Harmonica ace Stu Braun reunites with The B-3s for a Shadow Lounge show  | Music | Pittsburgh | Pittsburgh City Paper

Harmonica ace Stu Braun reunites with The B-3s for a Shadow Lounge show 

When your main instrument is harmonica, you might not have so many folks to swap war stories with. But the upside, especially if you live in Pittsburgh, is that you're always in demand. That's how Stu Braun has ended up in so many different acts, here and elsewhere. 

"I've been in a lot of bands, yeah," Braun admits with a characteristically sheepish shrug. "The B-3s, The New Alcindors, The Johnsons Big Band, Local Honey ... Currently, I'm in Daryl Fleming & the Public Domain, The Turpentiners and Man in the Street."

While music is the overarching theme in Braun's life, there's more to him than mean blues harp player: Schoolteacher at Propel East by day, in his spare time, he also supplements his income with winnings from online poker tournaments, of all things. ("It's a way to help pay the bills, and I find it relaxing," he says, then adds: "If you only have so much room, don't worry about this, write about my music.")

A Squirrel Hill native, Braun went to college in St. Louis and, having brought a harmonica to school because his piano was too big to carry, fell in with roots musicians like Chris Peterson, a fiddler who took Braun on tour with him to Europe (where he proceeded to stay for several years in the mid-'90s). Stints in NYC as a subway musician and touring Southern juke joints with guys like James "Super Chikan" Johnson took up some years of Braun's life. Returning to Pittsburgh, in addition to spending time as a cab driver, he laid down roots in the local rock scene. 

Party-blues-ska outfit The B-3s are one of the better-known bands he's played with, and this weekend Stu Braun is getting the band back together: "I wanted to have a B-3s reunion around my 40th birthday -- that's the impetus," he says. "I think everyone -- whether they admit it or not -- wanted to play the songs again." 
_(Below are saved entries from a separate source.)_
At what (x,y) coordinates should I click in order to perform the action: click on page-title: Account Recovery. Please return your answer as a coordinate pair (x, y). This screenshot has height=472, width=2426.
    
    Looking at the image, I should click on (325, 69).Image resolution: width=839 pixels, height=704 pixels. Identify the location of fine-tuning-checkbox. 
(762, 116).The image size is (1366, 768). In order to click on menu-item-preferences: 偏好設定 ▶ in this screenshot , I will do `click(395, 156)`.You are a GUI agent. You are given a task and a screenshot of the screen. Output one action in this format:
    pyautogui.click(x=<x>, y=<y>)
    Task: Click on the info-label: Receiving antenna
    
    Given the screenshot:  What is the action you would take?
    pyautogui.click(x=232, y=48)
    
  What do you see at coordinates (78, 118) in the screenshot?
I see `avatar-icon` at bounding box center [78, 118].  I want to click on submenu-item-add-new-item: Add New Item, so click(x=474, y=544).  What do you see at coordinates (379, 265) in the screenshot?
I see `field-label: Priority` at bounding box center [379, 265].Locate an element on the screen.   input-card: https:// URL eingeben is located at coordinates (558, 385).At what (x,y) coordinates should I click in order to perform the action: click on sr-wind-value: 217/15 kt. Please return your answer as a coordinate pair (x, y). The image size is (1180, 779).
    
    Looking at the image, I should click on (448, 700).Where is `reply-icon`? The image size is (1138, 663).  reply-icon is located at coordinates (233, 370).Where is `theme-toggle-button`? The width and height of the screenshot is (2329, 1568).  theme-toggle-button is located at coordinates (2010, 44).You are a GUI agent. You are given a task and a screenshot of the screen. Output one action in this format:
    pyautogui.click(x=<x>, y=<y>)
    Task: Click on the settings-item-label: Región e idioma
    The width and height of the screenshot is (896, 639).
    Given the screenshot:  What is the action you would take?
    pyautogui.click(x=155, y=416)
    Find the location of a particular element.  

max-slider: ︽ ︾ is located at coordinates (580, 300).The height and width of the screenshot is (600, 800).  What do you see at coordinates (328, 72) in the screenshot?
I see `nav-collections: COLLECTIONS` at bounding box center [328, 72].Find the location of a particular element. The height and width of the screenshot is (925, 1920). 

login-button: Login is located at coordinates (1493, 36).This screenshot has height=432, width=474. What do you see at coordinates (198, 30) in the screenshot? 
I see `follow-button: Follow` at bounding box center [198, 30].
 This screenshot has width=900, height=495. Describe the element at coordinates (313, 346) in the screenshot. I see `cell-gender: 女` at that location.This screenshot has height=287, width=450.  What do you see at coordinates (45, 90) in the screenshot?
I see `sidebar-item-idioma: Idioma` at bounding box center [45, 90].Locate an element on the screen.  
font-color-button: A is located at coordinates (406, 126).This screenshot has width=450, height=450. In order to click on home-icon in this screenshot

Besides the songs, perhaps it's the shenanigans that Braun wants to bring back. The quiet harmonica player recalls with relish a weekend trip to Boston that the band took during its prime: "Everyone who came into contact that weekend with The B-3s was either bleeding, laughing or crying soon after. That's how we like it."

The B-3s reunion takes place at 9 p.m. Sat., Aug. 7, at Shadow Lounge; The Human Brains and Raw Blow open.